Community bank stocks have been strong performers, spurred by takeover speculation, but the companies face important questions about their future.

"The franchise value of community banks is being challenged on multiple fronts," according to analysts for Alex. Brown & Sons Inc., Baltimore, which last week held an investment seminar on the banks.

Smaller banks in general have lost their profitability edge over larger banks because they enjoy less fee income and fewer economies of scale, the analysts said.

Meanwhile, many such banks' branch networks, a key part of their franchises, will likely fall in value to potential buyers as development moves ahead on alternative delivery systems for financial services.

The situation has been met head-on by some managers.

"We put a stop to the debate about whether we were running things with the idea of being acquired or the idea of staying independent," said E. Rhone Sasser, chairman and chief executive officer of United Carolina Bancshares, Whiteville, N.C.

"I don't know what the future may bring, but we are operating our bank on the premise of remaining independent and achieving the best results we can," he told the seminar in New York.

Because of their strong stock performance, the Alex.
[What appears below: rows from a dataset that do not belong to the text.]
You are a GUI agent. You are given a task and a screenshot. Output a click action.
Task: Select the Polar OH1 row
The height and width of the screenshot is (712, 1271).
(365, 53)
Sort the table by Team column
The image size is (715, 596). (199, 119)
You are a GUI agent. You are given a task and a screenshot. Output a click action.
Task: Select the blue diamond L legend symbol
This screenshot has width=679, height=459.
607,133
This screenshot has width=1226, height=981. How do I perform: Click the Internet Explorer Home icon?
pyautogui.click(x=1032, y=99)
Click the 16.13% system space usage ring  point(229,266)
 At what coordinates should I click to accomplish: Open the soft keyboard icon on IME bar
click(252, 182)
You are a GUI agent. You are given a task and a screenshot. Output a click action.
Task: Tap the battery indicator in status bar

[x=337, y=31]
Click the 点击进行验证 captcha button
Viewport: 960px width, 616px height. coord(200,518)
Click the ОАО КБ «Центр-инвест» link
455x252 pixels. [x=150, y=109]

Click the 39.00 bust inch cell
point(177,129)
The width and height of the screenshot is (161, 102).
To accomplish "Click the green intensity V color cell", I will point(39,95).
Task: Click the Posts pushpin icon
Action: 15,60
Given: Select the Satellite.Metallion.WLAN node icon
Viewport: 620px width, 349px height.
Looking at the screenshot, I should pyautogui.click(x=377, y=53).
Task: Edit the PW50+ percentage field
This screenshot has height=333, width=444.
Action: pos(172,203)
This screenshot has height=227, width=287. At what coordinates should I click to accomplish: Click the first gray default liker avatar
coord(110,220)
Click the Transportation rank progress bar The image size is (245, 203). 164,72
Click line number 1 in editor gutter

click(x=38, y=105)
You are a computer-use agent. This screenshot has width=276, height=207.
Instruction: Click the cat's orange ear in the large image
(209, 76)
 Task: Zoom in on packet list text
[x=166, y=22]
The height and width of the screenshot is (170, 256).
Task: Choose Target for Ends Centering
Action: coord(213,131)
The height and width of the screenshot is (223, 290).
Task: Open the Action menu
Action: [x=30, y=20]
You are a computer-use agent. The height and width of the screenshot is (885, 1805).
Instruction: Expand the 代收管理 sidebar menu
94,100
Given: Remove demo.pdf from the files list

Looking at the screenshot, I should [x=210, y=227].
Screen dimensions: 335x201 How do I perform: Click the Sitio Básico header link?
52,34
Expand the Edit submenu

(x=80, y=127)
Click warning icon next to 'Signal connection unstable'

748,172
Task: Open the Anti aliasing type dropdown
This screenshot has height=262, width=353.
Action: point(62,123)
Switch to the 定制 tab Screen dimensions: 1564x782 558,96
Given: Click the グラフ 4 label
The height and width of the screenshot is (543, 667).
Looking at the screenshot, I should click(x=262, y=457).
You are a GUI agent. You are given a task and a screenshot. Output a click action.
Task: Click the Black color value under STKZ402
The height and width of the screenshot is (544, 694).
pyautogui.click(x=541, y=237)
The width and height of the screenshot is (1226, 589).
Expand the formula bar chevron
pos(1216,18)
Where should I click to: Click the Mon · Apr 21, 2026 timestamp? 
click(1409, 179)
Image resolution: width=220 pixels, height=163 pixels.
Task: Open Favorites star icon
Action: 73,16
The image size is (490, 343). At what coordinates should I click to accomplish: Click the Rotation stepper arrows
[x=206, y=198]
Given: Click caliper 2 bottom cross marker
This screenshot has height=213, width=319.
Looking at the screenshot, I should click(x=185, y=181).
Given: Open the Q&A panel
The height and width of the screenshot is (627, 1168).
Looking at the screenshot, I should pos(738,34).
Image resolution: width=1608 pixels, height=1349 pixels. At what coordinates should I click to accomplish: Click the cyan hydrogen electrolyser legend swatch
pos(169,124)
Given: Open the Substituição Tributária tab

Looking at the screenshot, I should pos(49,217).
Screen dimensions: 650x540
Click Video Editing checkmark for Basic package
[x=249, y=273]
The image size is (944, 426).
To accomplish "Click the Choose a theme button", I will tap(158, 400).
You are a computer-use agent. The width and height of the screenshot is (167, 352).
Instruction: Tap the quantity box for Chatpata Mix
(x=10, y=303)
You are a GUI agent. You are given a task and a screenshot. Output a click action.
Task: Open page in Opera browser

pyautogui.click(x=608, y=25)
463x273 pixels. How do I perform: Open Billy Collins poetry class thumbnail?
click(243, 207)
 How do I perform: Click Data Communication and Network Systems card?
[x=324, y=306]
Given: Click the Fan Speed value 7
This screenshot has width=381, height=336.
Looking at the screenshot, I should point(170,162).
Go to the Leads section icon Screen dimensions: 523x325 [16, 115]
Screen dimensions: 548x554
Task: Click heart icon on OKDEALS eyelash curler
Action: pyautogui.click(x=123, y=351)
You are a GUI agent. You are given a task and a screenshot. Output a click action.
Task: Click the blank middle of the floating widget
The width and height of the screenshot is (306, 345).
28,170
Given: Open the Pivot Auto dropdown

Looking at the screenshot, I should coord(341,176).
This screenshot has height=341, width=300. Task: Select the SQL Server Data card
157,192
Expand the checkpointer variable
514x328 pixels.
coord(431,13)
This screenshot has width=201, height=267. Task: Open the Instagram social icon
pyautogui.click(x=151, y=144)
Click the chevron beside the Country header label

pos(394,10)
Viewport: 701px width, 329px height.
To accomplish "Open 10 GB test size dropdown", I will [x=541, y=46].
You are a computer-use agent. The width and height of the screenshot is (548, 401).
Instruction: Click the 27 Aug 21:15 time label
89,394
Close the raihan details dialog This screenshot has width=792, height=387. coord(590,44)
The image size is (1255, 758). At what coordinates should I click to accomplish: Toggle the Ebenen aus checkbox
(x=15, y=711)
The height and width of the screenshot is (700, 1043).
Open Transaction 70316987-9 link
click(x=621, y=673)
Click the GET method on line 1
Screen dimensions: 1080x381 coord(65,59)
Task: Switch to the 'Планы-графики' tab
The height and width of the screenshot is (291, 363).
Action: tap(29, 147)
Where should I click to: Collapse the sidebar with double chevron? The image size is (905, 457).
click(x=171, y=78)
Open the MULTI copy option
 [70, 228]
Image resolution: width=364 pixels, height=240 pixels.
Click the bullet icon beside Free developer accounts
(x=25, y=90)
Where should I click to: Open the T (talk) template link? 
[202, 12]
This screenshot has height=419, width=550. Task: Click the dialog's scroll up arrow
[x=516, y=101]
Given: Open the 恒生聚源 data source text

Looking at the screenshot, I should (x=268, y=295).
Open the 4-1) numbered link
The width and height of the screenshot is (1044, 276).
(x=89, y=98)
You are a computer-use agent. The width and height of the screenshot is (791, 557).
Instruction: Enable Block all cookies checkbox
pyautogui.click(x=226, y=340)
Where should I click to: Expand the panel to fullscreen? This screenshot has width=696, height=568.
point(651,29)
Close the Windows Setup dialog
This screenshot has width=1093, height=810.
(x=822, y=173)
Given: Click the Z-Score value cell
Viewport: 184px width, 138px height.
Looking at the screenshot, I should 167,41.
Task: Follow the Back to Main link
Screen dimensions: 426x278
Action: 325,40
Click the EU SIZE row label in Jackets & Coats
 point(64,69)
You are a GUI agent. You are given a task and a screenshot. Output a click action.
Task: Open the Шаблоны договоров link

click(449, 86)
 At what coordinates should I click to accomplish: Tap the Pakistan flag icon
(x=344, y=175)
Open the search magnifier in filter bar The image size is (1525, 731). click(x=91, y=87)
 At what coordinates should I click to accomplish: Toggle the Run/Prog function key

Brown analysts said, they believe "the average community bank stock valuation is ahead of fundamentals, particularly relative to larger regional banks."

They currently have a "strong buy" rating on only one such company. That is Cullen/Frost Bankers Inc., San Antonio.

Community bank stock prices have been powered by healthy takeover premiums paid in recent years for such banks located in affluent markets.

In New Jersey last year, National Westminster Bank paid 2.4 times book value for Citizens First Bancorp and 2.3 times book for Central Jersey Bancorp.

In the Chicago area, Firstar Corp. paid twice reported book value, and 2.6 times tangible book value, for First Colonial Bankshares, while Harris Bancorp. paid 2.4 times book for Suburban Bancorp.

Community banks' stocks did well last year amid rising interest rates, gaining 7.5% on average, compared to a 0.7% drop in regional banks followed by Alex. Brown and a 1.5% decline in the Standard & Poor's 500 stock index.

In the first quarter this year, community banks rose another 7.2%, as regionals banks gained 15.4%, buoyed by stable rates. Other stocks rose 9%.

The analysts Mark Alpert, George A. Bicher, and Joseph K. Morford emphasized that they believe investment opportunities remain in the small bank sector, and they said they feel many such banks "have valuable and unique franchises."

The most attractive, they said, are banks that are dominant in their markets, "and if the market is growing, so much the better."

Besides Cullen/Frost, they include in this category Texas Regional Bancshares, McAllen, Tex., and First Commercial Corp., Little Rock. Both get "buy" ratings.

Community banks in affluent or strong-growth markets with no dominant institutions may also rank as good investments, they said. Among such banks they have a "buy" rating on State Bancshares, Philadelphia.

And there are banks with highly specialized or "niche" franchises. As examples, they cited Silicon Valley Bancshares, San Jose, Calif., and Mark Twain Bancshares, St. Louis.